ASSIGNED TASK
An exact transcript of all the records is the expected answer.

THE INPUT
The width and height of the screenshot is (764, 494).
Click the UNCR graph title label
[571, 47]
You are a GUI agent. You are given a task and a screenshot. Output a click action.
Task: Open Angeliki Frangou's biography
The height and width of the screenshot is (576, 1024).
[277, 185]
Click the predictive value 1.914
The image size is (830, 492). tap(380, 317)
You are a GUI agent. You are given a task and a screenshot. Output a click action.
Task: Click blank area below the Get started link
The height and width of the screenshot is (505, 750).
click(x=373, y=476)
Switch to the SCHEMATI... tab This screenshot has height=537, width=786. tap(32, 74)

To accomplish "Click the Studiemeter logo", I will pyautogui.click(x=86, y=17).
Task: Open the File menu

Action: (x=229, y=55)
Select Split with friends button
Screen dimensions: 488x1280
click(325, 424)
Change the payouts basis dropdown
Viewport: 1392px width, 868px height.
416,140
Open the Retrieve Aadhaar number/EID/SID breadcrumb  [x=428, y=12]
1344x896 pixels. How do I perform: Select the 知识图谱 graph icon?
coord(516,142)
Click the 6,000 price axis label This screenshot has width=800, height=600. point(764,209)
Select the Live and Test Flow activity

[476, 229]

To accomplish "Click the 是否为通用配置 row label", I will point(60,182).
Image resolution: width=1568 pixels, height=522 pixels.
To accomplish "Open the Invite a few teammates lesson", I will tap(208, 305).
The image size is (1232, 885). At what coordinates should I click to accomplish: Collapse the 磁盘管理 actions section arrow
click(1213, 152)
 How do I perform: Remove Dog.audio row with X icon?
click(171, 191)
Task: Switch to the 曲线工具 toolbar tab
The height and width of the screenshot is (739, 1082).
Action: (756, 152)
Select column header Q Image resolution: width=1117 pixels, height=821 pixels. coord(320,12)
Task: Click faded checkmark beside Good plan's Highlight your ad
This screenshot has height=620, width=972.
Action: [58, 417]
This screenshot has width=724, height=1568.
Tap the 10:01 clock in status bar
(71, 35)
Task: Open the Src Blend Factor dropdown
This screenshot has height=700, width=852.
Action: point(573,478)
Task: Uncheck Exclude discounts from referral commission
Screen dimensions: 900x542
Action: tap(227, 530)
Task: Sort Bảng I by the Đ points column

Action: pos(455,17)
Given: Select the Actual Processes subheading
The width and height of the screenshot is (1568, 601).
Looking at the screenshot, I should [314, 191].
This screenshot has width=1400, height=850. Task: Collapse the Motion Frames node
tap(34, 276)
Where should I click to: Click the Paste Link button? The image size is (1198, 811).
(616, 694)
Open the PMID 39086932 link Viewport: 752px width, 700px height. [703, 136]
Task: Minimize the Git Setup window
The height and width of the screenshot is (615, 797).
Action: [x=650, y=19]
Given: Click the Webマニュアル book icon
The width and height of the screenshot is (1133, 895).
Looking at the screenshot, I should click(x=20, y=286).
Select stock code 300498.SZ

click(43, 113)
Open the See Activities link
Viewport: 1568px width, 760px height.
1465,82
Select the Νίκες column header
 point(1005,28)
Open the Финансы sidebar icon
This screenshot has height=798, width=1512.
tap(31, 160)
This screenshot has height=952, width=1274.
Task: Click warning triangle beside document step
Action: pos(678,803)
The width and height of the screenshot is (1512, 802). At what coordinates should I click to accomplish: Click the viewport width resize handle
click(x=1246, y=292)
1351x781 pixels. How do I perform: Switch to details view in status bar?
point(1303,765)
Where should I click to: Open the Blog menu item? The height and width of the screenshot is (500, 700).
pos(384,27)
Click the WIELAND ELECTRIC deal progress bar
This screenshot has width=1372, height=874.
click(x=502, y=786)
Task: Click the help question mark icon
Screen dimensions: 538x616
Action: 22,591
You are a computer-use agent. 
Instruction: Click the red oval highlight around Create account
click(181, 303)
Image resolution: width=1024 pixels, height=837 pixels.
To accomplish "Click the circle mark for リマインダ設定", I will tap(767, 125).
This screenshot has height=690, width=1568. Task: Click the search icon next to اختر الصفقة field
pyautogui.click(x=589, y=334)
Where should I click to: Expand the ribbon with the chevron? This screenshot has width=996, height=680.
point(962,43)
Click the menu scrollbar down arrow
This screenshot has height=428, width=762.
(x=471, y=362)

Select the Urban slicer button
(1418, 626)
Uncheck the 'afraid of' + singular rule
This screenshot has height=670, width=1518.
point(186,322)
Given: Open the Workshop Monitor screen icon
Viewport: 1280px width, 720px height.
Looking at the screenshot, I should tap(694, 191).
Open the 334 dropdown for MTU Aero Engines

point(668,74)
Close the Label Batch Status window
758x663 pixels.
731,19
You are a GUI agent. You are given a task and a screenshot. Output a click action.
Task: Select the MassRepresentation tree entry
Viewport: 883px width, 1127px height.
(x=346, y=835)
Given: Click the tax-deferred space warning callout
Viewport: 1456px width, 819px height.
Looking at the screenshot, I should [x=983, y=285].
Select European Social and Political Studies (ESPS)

ANSWER TO THE PROBLEM
The width and height of the screenshot is (764, 494).
Click the UNCR graph title label
[571, 47]
You are a GUI agent. You are given a task and a screenshot. Output a click action.
Task: Open Angeliki Frangou's biography
The height and width of the screenshot is (576, 1024).
[277, 185]
Click the predictive value 1.914
The image size is (830, 492). tap(380, 317)
You are a GUI agent. You are given a task and a screenshot. Output a click action.
Task: Click blank area below the Get started link
The height and width of the screenshot is (505, 750).
click(x=373, y=476)
Switch to the SCHEMATI... tab This screenshot has height=537, width=786. tap(32, 74)

To accomplish "Click the Studiemeter logo", I will pyautogui.click(x=86, y=17).
Task: Open the File menu

Action: (x=229, y=55)
Select Split with friends button
Screen dimensions: 488x1280
click(325, 424)
Change the payouts basis dropdown
Viewport: 1392px width, 868px height.
416,140
Open the Retrieve Aadhaar number/EID/SID breadcrumb  [x=428, y=12]
1344x896 pixels. How do I perform: Select the 知识图谱 graph icon?
coord(516,142)
Click the 6,000 price axis label This screenshot has width=800, height=600. point(764,209)
Select the Live and Test Flow activity

[476, 229]

To accomplish "Click the 是否为通用配置 row label", I will point(60,182).
Image resolution: width=1568 pixels, height=522 pixels.
To accomplish "Open the Invite a few teammates lesson", I will tap(208, 305).
The image size is (1232, 885). At what coordinates should I click to accomplish: Collapse the 磁盘管理 actions section arrow
click(1213, 152)
 How do I perform: Remove Dog.audio row with X icon?
click(171, 191)
Task: Switch to the 曲线工具 toolbar tab
The height and width of the screenshot is (739, 1082).
Action: (756, 152)
Select column header Q Image resolution: width=1117 pixels, height=821 pixels. coord(320,12)
Task: Click faded checkmark beside Good plan's Highlight your ad
This screenshot has height=620, width=972.
Action: [58, 417]
This screenshot has width=724, height=1568.
Tap the 10:01 clock in status bar
(71, 35)
Task: Open the Src Blend Factor dropdown
This screenshot has height=700, width=852.
Action: point(573,478)
Task: Uncheck Exclude discounts from referral commission
Screen dimensions: 900x542
Action: tap(227, 530)
Task: Sort Bảng I by the Đ points column

Action: pos(455,17)
Given: Select the Actual Processes subheading
The width and height of the screenshot is (1568, 601).
Looking at the screenshot, I should [314, 191].
This screenshot has width=1400, height=850. Task: Collapse the Motion Frames node
tap(34, 276)
Where should I click to: Click the Paste Link button? The image size is (1198, 811).
(616, 694)
Open the PMID 39086932 link Viewport: 752px width, 700px height. [703, 136]
Task: Minimize the Git Setup window
The height and width of the screenshot is (615, 797).
Action: [x=650, y=19]
Given: Click the Webマニュアル book icon
The width and height of the screenshot is (1133, 895).
Looking at the screenshot, I should click(x=20, y=286).
Select stock code 300498.SZ

click(43, 113)
Open the See Activities link
Viewport: 1568px width, 760px height.
1465,82
Select the Νίκες column header
 point(1005,28)
Open the Финансы sidebar icon
This screenshot has height=798, width=1512.
tap(31, 160)
This screenshot has height=952, width=1274.
Task: Click warning triangle beside document step
Action: pos(678,803)
The width and height of the screenshot is (1512, 802). At what coordinates should I click to accomplish: Click the viewport width resize handle
click(x=1246, y=292)
1351x781 pixels. How do I perform: Switch to details view in status bar?
point(1303,765)
Where should I click to: Open the Blog menu item? The height and width of the screenshot is (500, 700).
pos(384,27)
Click the WIELAND ELECTRIC deal progress bar
This screenshot has width=1372, height=874.
click(x=502, y=786)
Task: Click the help question mark icon
Screen dimensions: 538x616
Action: 22,591
You are a computer-use agent. 
Instruction: Click the red oval highlight around Create account
click(181, 303)
Image resolution: width=1024 pixels, height=837 pixels.
To accomplish "Click the circle mark for リマインダ設定", I will tap(767, 125).
This screenshot has height=690, width=1568. Task: Click the search icon next to اختر الصفقة field
pyautogui.click(x=589, y=334)
Where should I click to: Expand the ribbon with the chevron? This screenshot has width=996, height=680.
point(962,43)
Click the menu scrollbar down arrow
This screenshot has height=428, width=762.
(x=471, y=362)

Select the Urban slicer button
(1418, 626)
Uncheck the 'afraid of' + singular rule
This screenshot has height=670, width=1518.
point(186,322)
Given: Open the Workshop Monitor screen icon
Viewport: 1280px width, 720px height.
Looking at the screenshot, I should tap(694, 191).
Open the 334 dropdown for MTU Aero Engines

point(668,74)
Close the Label Batch Status window
758x663 pixels.
731,19
You are a GUI agent. You are given a task and a screenshot. Output a click action.
Task: Select the MassRepresentation tree entry
Viewport: 883px width, 1127px height.
(x=346, y=835)
Given: Click the tax-deferred space warning callout
Viewport: 1456px width, 819px height.
Looking at the screenshot, I should [x=983, y=285].
Select European Social and Political Studies (ESPS)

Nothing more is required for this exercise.